(Reading text)

The Benefits of Suffering

5101

By: Rev. William Patrick Casey, C.P.M.

We’ve been hearing it said in recent weeks that “Halloween is the new Thanksgiving.” That is to say that the Christmas shopping season is beginning earlier and earlier with each passing year. Rather than “Black Friday,” (the Friday after Thanksgiving) marking the traditional start of the Christmas shopping season, most retail outlets all over the country now have their Christmas decorations up and their holiday sales and commercials running on the In of November. This, it seems to me, is just another indication that the celebration of the birth of our Lord and Savior Jesus Christ is being increasingly eclipsed in the ongoing secularization and commercialization of our American culture.

 

I recently heard a true story about a Catholic woman who went on a Christmas shopping trip in New York City. She went into one of the major department stores to buy a gift for someone. She went to the jewelry department and asked to look at a crucifix on a gold chain. The young saleswoman working at the counter opened up the display case and said to her, “Which one do you want to see ….the plain one …or the one with the little man on it.”

 

That sounded funny to me at first, but if you think about it, you realize how sad and pathetic this really is. Because it seems like for most people today, that’s all that Jesus is. That is what the Only Begotten Son of God, the Eternal Word made flesh, the King of Kings and Lord of Lords has become to them: a little man. A little man without an identity. A little man without a face, without a name, and without a history. A little man with no place in their lives.

 

This is surely the great tragedy of our time. If there are still so many who don’t want to recognize the image of Jesus Christ on the cross, if they don’t know Christ crucified, if they are so grossly ignorant of the means of our salvation and God’s definitive intervention in human history, how can they ever be ready to meet the risen Lord when He comes again in glory to judge the living and the dead? How can they ever come to recognize Him in the Holy Eucharist, where his real, substantial and abiding presence is hidden under the appearance of bread and wine. It is impossible!

 

The sad fact is that for the majority of people in our country today, Our Lord seems to have become that “little man.” We see the signs and the proof of this all around us today. We see it in the way in which God has been driven out of public life. We see it in the way that God has been driven out of government and out of politics. We see it in the way that God has been driven from the public schools and the education system, driven out of our courts, out of the practice of law, out of the practice of medicine, out of the business and the financial system, out of the news and entertainment media, etc.. We see it in the way that so many of our politicians and judges are now attempting to redefine the so­-called principle of the separation of Church and state to mean the separation of God from life.

(End Reading text)
(Source information)

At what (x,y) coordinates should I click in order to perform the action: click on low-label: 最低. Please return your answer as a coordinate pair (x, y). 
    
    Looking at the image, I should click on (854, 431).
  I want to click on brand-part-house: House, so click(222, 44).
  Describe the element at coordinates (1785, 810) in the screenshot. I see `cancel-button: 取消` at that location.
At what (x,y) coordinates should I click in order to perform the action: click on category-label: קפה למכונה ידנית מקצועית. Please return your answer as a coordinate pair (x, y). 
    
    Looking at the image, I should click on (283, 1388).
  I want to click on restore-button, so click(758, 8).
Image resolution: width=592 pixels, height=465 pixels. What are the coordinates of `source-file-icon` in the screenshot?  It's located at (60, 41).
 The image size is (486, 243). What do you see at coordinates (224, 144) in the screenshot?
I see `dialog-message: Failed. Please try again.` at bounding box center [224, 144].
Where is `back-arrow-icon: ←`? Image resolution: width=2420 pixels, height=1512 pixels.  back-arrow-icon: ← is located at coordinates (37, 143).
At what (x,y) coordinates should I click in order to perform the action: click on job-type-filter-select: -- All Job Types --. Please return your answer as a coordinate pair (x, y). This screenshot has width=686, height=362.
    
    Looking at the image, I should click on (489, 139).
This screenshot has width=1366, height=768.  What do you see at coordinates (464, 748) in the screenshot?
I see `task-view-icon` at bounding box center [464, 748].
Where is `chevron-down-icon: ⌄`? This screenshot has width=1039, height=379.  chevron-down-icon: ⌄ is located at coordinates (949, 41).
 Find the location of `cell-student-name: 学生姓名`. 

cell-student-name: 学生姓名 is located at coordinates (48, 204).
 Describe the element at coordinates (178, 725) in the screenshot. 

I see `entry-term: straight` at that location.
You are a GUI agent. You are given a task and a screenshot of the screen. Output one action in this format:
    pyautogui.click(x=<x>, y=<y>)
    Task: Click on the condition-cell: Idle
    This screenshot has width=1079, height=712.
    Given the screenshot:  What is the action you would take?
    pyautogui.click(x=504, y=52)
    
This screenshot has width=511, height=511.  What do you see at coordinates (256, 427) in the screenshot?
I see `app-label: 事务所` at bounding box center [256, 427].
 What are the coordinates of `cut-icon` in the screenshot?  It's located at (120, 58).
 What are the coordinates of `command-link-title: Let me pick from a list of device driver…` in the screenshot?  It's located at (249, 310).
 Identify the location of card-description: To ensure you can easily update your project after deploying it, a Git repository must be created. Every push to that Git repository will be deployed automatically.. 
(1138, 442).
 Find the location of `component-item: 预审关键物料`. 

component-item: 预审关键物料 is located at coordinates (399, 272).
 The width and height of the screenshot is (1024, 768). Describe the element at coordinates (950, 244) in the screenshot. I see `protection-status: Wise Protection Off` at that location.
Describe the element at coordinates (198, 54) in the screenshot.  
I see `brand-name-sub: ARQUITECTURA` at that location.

(End Source information)

Please rewrite the reflection on suffering starting at "This is surely" and ending at "It is impossible!", changing "tragedy" to "sorrow". The records are separate from the reflection on suffering.

This is surely the great sorrow of our time. If there are still so many who don’t want to recognize the image of Jesus Christ on the cross, if they don’t know Christ crucified, if they are so grossly ignorant of the means of our salvation and God’s definitive intervention in human history, how can they ever be ready to meet the risen Lord when He comes again in glory to judge the living and the dead? How can they ever come to recognize Him in the Holy Eucharist, where his real, substantial and abiding presence is hidden under the appearance of bread and wine. It is impossible!